O sol ainda estava meio fraco, era agradável a iluminação suave e o leve calor que entrava pelas frestas das janelas altas do ginásio da escola. Cadeiras de plástico e metal estavam alinhadas em fileiras voltadas para o palco usado para as formaturas que estava montado, elas estavam separadas em dois grupos, um para os adolescentes da escola e outros apenas para jornalistas. Ela apenas estava sentada na fileira do alunos, que era bem afetada pelos raios de sol da manhã, o dourado claro deles era a única cor do grande espaço e mesmo com seu leve calor, já indicava um dia de verão quente, mas eu tinha certeza que todos sentiam uma sensação fria de vazio.

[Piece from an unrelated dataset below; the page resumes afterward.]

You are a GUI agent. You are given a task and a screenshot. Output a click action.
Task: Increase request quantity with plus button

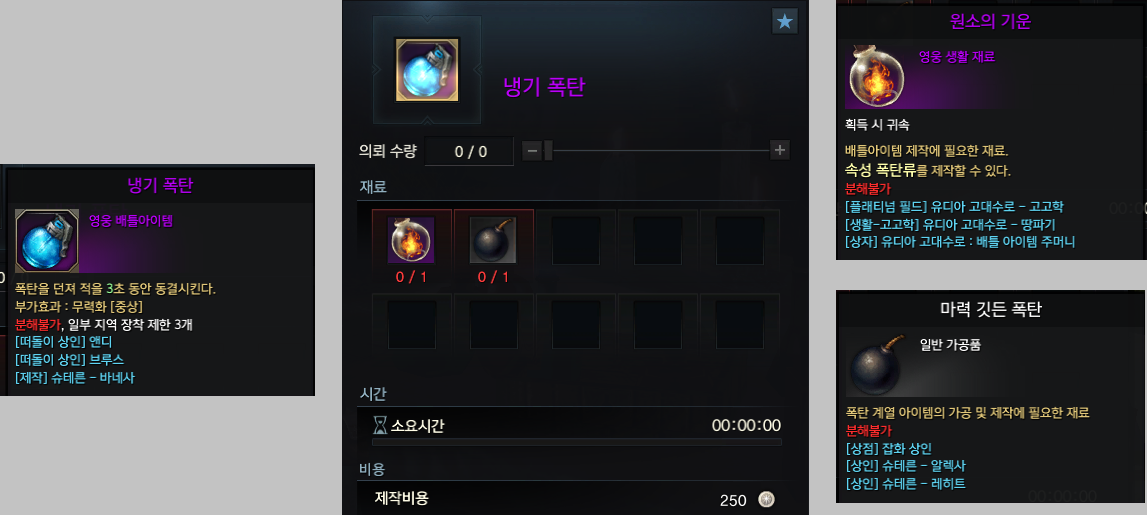[780, 151]
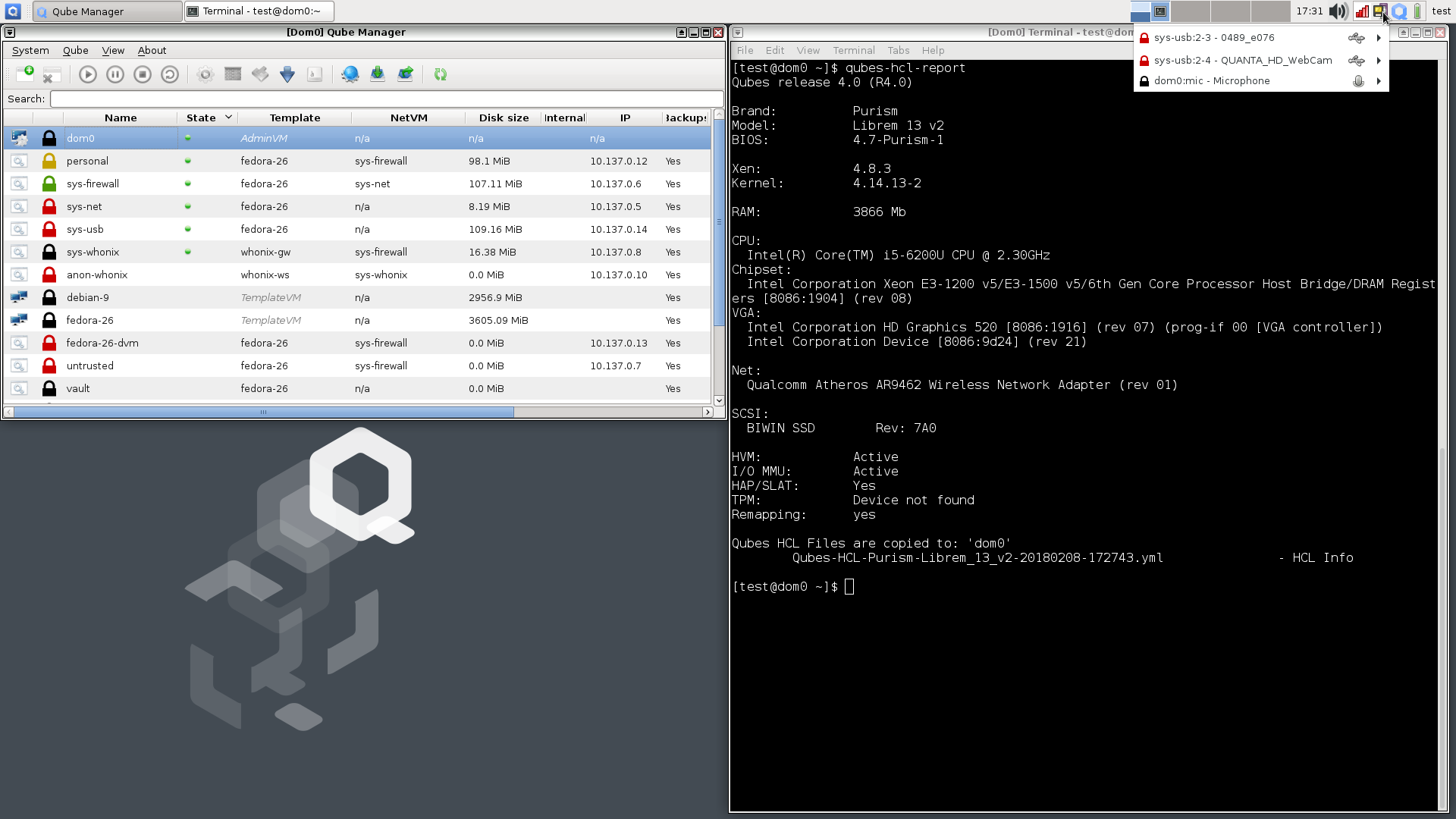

As roupas das pessoas que estavam no local tinham todas uma coloração escura, não apenas preto, porém eram uma paleta de cores sombrias e discretas. Até os jornalistas, junto com suas câmeras profissionais. E isso exibia o profundo luto em que Suruva se encontrava. Nem todos estavam sentados, na verdade muito poucos, alguns se amontoavam em grupos que faziam um som ambiente de sussurros ecoando pelo lugar. Mas, a maioria evitava olhar na direção do palco, onde uma foto de Raul descansava ao lado de uma coroa de flores, que era um total desrespeito com os pais, visto que ele estava como desaparecido, não tinha sido decretado morto. Sophia apenas encarava o quadro na sua frente.
Mas, com a relevância que o caso tinha ganhado, o sensacionalismo de aluno querido perdido da escola era gigante. A menina nem como não alugaram um caixão vazio para assumir que isso é praticamente um velório de vez. Ela apenas balançou a cabeça enquanto mascava um chiclete de melancia para tentar expulsar o gosto amargo que invadia sua boca só de pensar no teatro que estava por vir. Raul já havia sofrido bullying e todos os funcionários daqui haviam ignorado, amigos que ele tinha eram poucos, mas ninguém vai saber disso. Eles não querem deixar. Logo sentiu uma presença e viu um vulto se sentar ao meu lado, Nathan.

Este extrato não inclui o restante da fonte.